▶ [YOUR INSTRUCTIONS] Among the lines below, keep only those from the one containing "1200x675 pixels." through the one containing "The height and width of the screenshot is (645, 1200).", and reproduce them exactly.

▶ [RECORD EXCERPTS]
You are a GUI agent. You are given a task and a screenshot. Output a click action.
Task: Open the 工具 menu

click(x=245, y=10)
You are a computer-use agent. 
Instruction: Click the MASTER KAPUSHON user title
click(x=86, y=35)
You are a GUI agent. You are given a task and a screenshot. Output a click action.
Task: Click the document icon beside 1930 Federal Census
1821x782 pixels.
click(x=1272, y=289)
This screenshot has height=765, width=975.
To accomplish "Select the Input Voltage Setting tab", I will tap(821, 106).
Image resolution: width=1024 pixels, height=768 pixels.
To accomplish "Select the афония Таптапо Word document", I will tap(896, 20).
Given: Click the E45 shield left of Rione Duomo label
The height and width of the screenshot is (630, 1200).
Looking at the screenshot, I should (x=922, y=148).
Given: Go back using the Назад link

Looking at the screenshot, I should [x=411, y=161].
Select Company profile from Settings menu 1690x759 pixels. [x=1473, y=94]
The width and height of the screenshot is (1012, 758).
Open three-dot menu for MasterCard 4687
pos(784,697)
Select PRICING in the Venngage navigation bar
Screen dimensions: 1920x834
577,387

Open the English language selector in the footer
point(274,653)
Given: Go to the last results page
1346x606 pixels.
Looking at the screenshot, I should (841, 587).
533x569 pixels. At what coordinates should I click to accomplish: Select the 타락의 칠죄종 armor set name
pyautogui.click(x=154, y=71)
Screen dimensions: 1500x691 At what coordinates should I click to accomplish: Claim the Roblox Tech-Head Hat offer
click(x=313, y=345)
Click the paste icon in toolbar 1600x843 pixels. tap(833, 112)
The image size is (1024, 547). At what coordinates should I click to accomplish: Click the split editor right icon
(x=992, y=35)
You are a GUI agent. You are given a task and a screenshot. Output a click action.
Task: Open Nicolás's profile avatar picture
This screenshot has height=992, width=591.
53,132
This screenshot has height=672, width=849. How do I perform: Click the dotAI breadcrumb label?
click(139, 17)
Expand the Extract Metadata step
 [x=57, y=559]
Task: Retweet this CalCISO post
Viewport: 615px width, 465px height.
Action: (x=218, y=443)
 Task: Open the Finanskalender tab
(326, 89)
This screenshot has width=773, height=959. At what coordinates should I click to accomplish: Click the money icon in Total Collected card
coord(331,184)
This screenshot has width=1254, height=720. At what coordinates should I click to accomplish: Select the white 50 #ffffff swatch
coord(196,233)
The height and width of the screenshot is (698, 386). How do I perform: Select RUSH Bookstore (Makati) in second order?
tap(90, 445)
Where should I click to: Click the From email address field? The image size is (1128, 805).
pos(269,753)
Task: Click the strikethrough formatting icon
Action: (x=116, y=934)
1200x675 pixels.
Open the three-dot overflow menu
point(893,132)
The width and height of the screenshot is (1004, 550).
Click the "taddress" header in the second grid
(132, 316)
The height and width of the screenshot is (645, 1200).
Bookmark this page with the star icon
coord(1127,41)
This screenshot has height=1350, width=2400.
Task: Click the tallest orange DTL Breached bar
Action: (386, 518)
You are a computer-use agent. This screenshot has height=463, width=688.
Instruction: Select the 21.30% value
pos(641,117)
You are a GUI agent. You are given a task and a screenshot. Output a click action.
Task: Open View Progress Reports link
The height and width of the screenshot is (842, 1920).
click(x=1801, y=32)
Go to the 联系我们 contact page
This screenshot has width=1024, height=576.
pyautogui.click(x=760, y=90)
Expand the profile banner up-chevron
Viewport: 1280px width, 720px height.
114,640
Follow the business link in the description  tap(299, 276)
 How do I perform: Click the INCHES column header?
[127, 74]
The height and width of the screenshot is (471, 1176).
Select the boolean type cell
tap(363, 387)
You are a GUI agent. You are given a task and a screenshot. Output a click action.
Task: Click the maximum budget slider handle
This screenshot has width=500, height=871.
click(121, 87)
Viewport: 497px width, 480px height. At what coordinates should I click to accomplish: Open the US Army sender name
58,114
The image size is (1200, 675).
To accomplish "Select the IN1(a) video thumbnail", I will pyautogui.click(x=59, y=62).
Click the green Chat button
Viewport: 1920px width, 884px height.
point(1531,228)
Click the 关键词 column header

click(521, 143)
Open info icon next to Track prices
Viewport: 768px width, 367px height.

▶ [TASK ANSWER]
1200x675 pixels.
Open the three-dot overflow menu
point(893,132)
The width and height of the screenshot is (1004, 550).
Click the "taddress" header in the second grid
(132, 316)
The height and width of the screenshot is (645, 1200).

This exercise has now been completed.